Farhad hizo entrar al abogado Emami.
—También necesito la firma de dos directores más del banco —añadió Farhad—. Las puedo conseguir en la reunión del consejo de mañana. Y necesito comprobar las referencias del National Bank of Commerce de Dallas.
—¿Y cuánto llevará eso?
—No mucho. Mis colaboradores se ocuparán de ello durante mi ausencia.
El abogado Emami enseñó a Howell los cambios que proponía en la redacción de la carta de crédito. Howell no tenía ningún inconveniente al respecto, pero la nueva redacción de la carta tendría que pasar por el interminable proceso de su trasmisión de Dallas a Dubai por Télex Conformado, y de Dubai a Teherán por teléfono.

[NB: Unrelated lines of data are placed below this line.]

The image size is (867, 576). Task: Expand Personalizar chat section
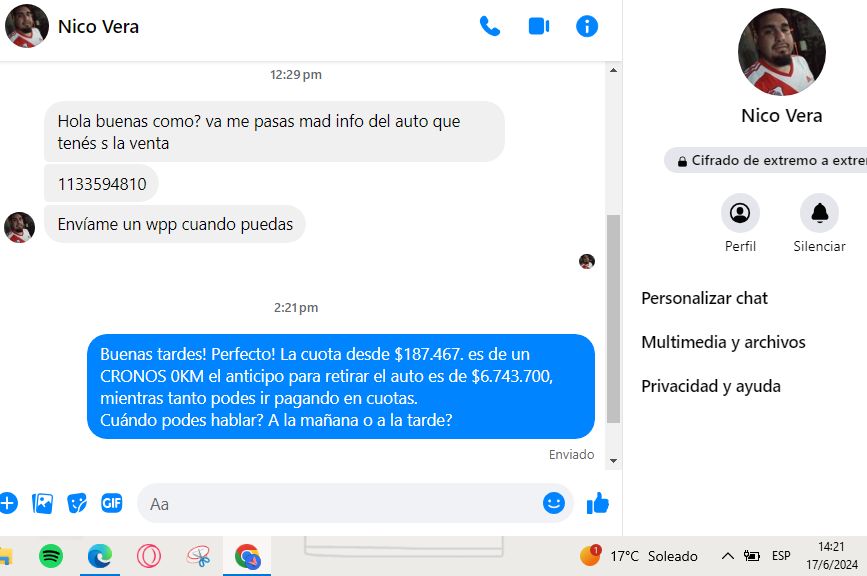[704, 299]
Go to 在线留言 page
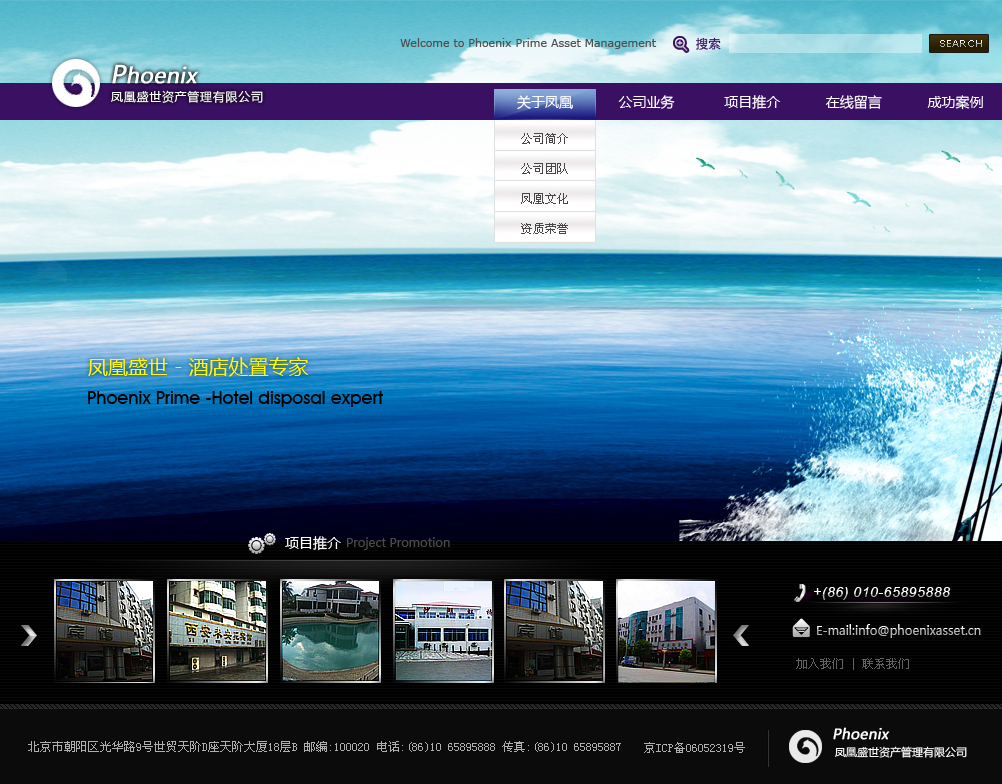1002x784 pixels. coord(853,103)
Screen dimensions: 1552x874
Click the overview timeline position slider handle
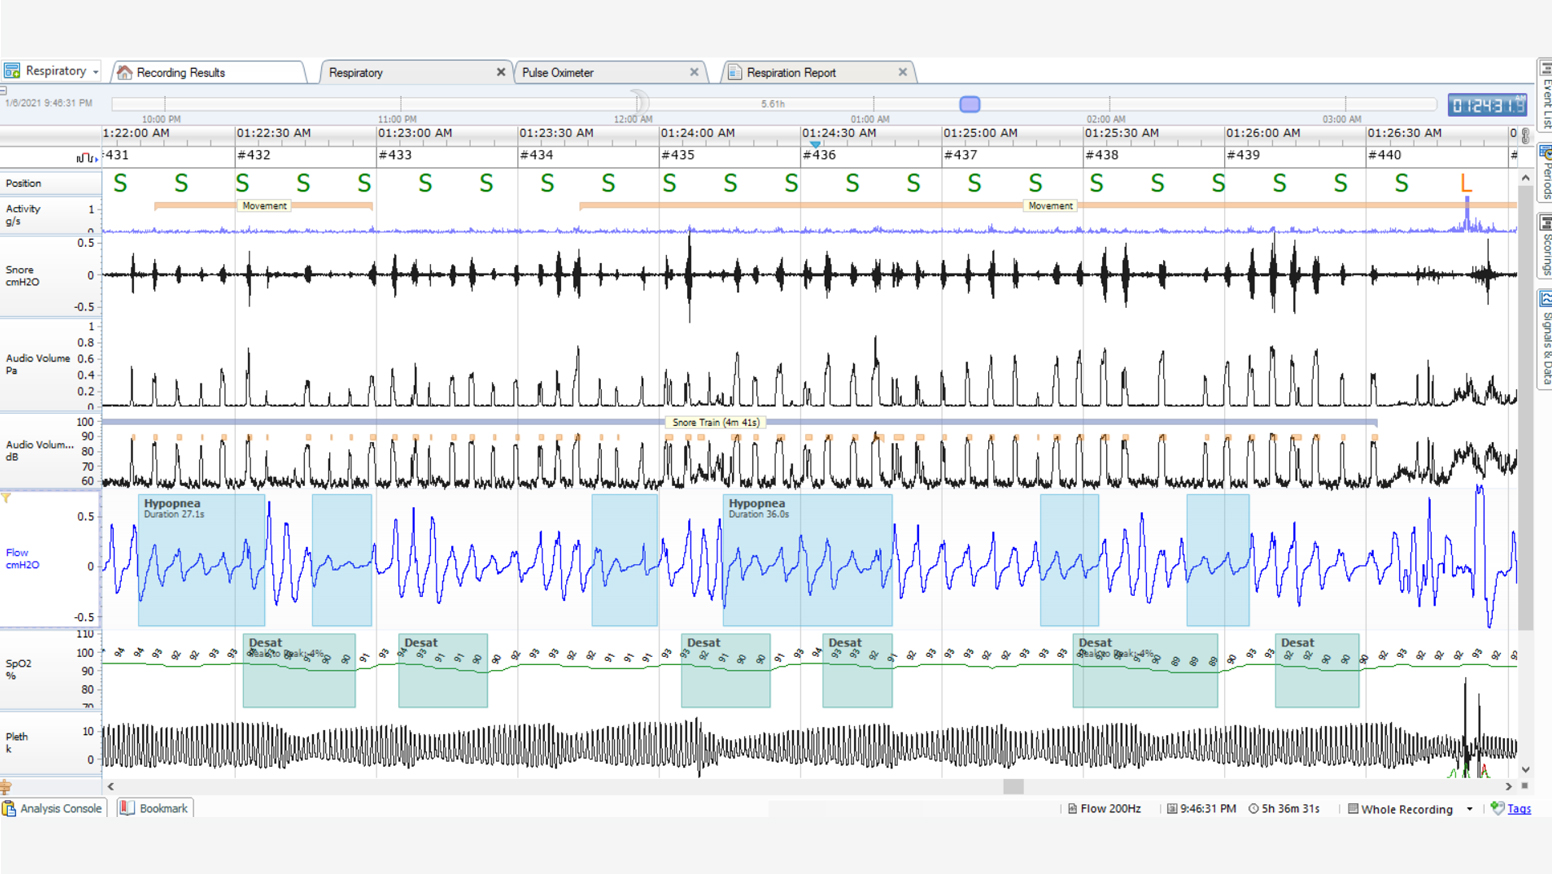[969, 104]
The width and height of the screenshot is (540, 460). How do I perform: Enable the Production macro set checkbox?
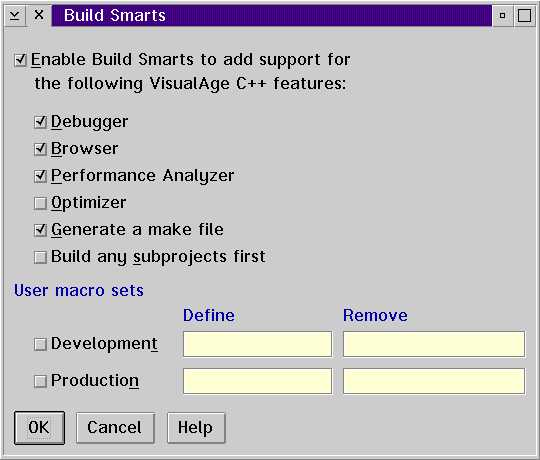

—Escuche —dijo Howell—, vamos a ver si podemos terminar esto hoy mismo. Las referencias del banco de Dallas pueden comprobarse ahora. También podemos encontrar a esos dos directores del banco, dondequiera que vivan, y hacerles firmar esta tarde. Podemos llamar a Dallas, informarles de los cambios de redacción y hacerles enviar el télex inmediatamente. Dubai puede dar la confirmación esta tarde. Ustedes pueden extender la garantía bancaria…
—Hoy es fiesta en Dubai —le interrumpió Farhad.
—Muy bien, Dubai puede dar la confirmación mañana por la mañana…
—Mañana hay huelga aquí. No habrá nadie en el banco.
—El lunes, entonces…
El sonido de una sirena interrumpió la conversación. Un secretario asomó la cabeza por la puerta y dijo algo en parsí.
—Se ha adelantado el toque de queda —tradujo Farhad—. Tenemos que irnos inmediatamente.
Howell y Taylor se quedaron sentados, mirándose el uno al otro. Dos minutos después estaban solos en el despacho. Habían vuelto a fallar.
Aquella tarde, Simons le dijo a Coburn:
—Mañana es el día. Coburn pensó que no sabía lo que decía.